# [Task statement]
Reproduce verbatim the lines below, from the line containing "You are a GUI" through the last line, and omit the pictures.

^^^^^^^^

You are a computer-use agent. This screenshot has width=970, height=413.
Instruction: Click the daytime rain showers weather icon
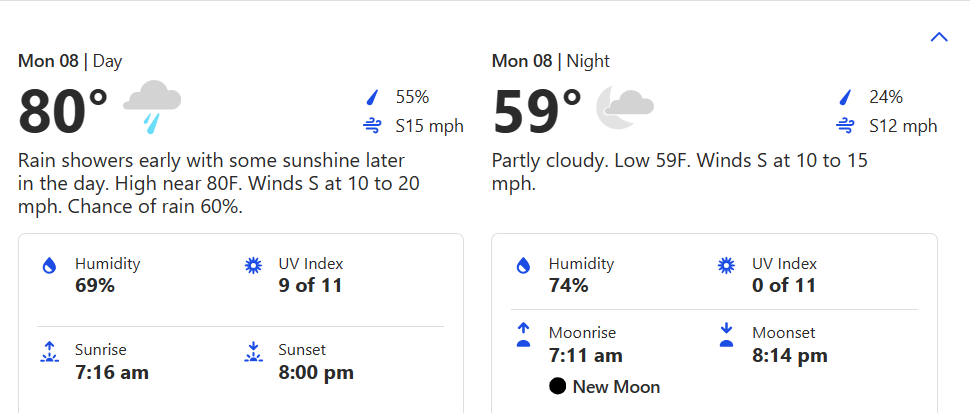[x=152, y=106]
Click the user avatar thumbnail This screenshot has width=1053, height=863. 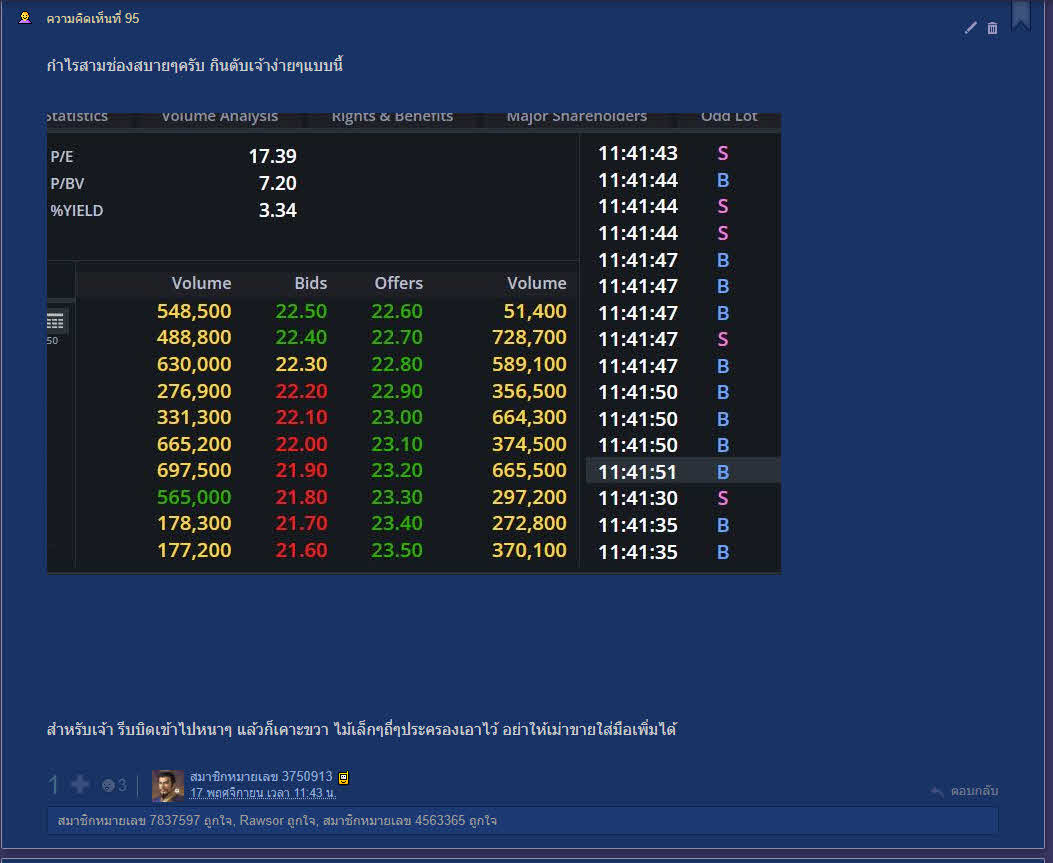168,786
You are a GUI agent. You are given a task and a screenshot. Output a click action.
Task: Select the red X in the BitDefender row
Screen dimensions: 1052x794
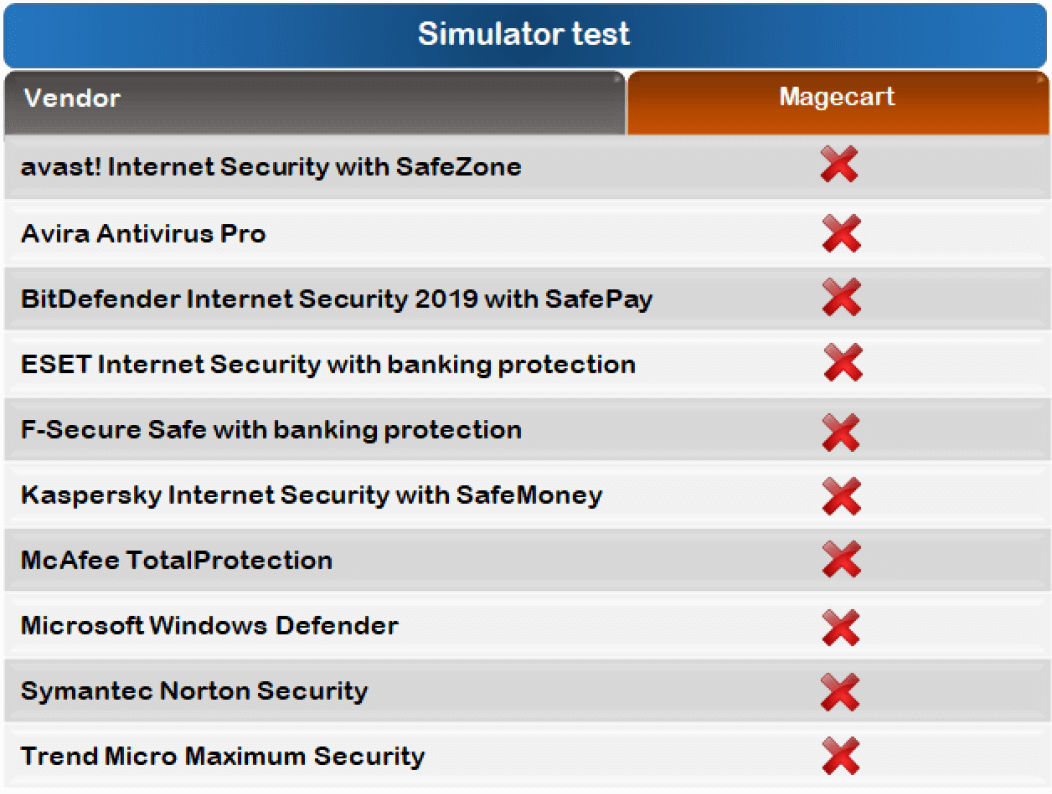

^^^^^^^^

# [Written solution]
You are a GUI agent. You are given a task and a screenshot. Output a click action.
Task: Select the red X in the BitDefender row
Screen dimensions: 1052x794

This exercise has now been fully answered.